# Passage:
[postgis-devel] gzip support for ST_AsMVT

Paul Ramsey pramsey at cleverelephant.ca
Mon Nov 4 08:15:59 PST 2019


Text as a column can be quite unhappy if you feed it with binary data (things like the printing code gets unhappy with the zero-byte parts, so you can end up with unexpected stops in printouts). 
I have no idea why text would have any advantage over bytea, since if you check the source, they are both just typedefs over top of varlena.
It would be possible to do a gzip(text) returns bytea, but you’d still have a bytea in the end, and it wouldn’t be nice and bidirectional, since text::bytea works, but bytea::text doesn’t return the original ascii encoding.

There shouldn’t be any conversion cost in a cast, since the memory structure of text and bytea is identical, it’s just re-typing a pointer.

I can add a gzip(text) => bytea very easily though (heck, you can, just create a new gzip function that looks exactly like the bytea one, but takes text as the argument, it’ll work fine.

ATB

P

> On Nov 4, 2019, at 1:49 AM, Yuri Astrakhan <yuriastrakhan at gmail.com> wrote:
> 
> Paul, one (possibly newbie) question - I noticed you used `gzip(bytea)`, and I read in [1] that text performs about 17% better (for read queries, not sure about in-memory operations). Does it make sense to add gzip(text) variant?   I concatenate ST_AsMVT() data with STRING_AGG, thus end up with a TEXT, and wonder if there is a conversion cost.  Thanks!!
> 
> [1] http://engineering.pivotal.io/post/bytea_versus_text_in_postgresql/ <http://engineering.pivotal.io/post/bytea_versus_text_in_postgresql/>
> On Mon, Nov 4, 2019 at 4:24 AM Yuri Astrakhan <yuriastrakhan at gmail.com <mailto:yuriastrakhan at gmail.com>> wrote:
> Paul rulez!!!! Thank you!!! :)
> 
> Experimentation ensues...
> 
> On Sun, Nov 3, 2019 at 9:29 PM Paul Ramsey <pramsey at cleverelephant.ca <mailto:pramsey at cleverelephant.ca>> wrote:
> Excuse me,
> 
> https://github.com/pramsey/pgsql-gzip <https://github.com/pramsey/pgsql-gzip>
> 
> P
> 
> On Sun, Nov 3, 2019 at 6:24 PM Paul Ramsey <pramsey at cleverelephant.ca <mailto:pramsey at cleverelephant.ca>> wrote:
> >
> > I could not find a gzip extension on the web, even though I swear one
> > already exists.
> > So, I wrote up one, it's quite a small piece of work, but hopefully it serves.
> >
> > https://github.com/pramsey/psql-gzip <https://github.com/pramsey/psql-gzip>
> >
> > ATB,
> >
> > P
> >
> > On Sun, Nov 3, 2019 at 11:57 AM Yuri Astrakhan <yuriastrakhan at gmail.com <mailto:yuriastrakhan at gmail.com>> wrote:
> > >
> > > OSM -> PostgreSQL is done by Imposm 3, which updates database tables on the daily/hourly/minute basis. Every time it runs, it generates a list of changed tiles.  I do not know what process they use for it -- from my perspective, I simply get the list of updated tiles on zoom 14 as a file, and I could use it to regenerate cached tiles or purge them from Varnish.  Perhaps Imposm maintainers could find a good use for that functionality?

# Given instruction A:
Swap "Zatvori" for "Izlaz" in the records between the first line and the line holding "Uvjeti dostave (722, 2421)", inclusive, and give those lines again with nothing else changed.
The gzip mailing-list thread has nothing to do with the records.

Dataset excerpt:

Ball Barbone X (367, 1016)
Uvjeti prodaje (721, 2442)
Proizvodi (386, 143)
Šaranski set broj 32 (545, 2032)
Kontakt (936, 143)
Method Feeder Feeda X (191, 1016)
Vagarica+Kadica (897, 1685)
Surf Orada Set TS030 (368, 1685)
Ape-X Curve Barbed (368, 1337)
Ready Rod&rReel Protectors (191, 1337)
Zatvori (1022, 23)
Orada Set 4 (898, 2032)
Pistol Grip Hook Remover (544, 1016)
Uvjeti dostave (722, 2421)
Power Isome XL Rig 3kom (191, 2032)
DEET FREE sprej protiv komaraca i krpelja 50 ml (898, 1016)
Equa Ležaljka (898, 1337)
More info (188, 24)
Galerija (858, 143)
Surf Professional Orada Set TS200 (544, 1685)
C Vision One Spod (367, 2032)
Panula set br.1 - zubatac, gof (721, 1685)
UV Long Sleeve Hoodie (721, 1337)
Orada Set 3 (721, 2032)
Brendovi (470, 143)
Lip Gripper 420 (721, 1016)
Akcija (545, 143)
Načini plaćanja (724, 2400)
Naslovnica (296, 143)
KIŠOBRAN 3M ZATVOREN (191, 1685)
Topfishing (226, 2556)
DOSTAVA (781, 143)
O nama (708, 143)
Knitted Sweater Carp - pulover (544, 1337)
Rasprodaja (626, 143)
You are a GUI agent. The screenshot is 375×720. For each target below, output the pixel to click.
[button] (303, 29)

# Given instruction B:
Repeat the gzip mailing-list thread word for word between "I have no idea" and "re-typing a pointer.", inclusive.

# Task result A:
Ball Barbone X (367, 1016)
Uvjeti prodaje (721, 2442)
Proizvodi (386, 143)
Šaranski set broj 32 (545, 2032)
Kontakt (936, 143)
Method Feeder Feeda X (191, 1016)
Vagarica+Kadica (897, 1685)
Surf Orada Set TS030 (368, 1685)
Ape-X Curve Barbed (368, 1337)
Ready Rod&rReel Protectors (191, 1337)
Izlaz (1022, 23)
Orada Set 4 (898, 2032)
Pistol Grip Hook Remover (544, 1016)
Uvjeti dostave (722, 2421)

# Task result B:
I have no idea why text would have any advantage over bytea, since if you check the source, they are both just typedefs over top of varlena.
It would be possible to do a gzip(text) returns bytea, but you’d still have a bytea in the end, and it wouldn’t be nice and bidirectional, since text::bytea works, but bytea::text doesn’t return the original ascii encoding.

There shouldn’t be any conversion cost in a cast, since the memory structure of text and bytea is identical, it’s just re-typing a pointer.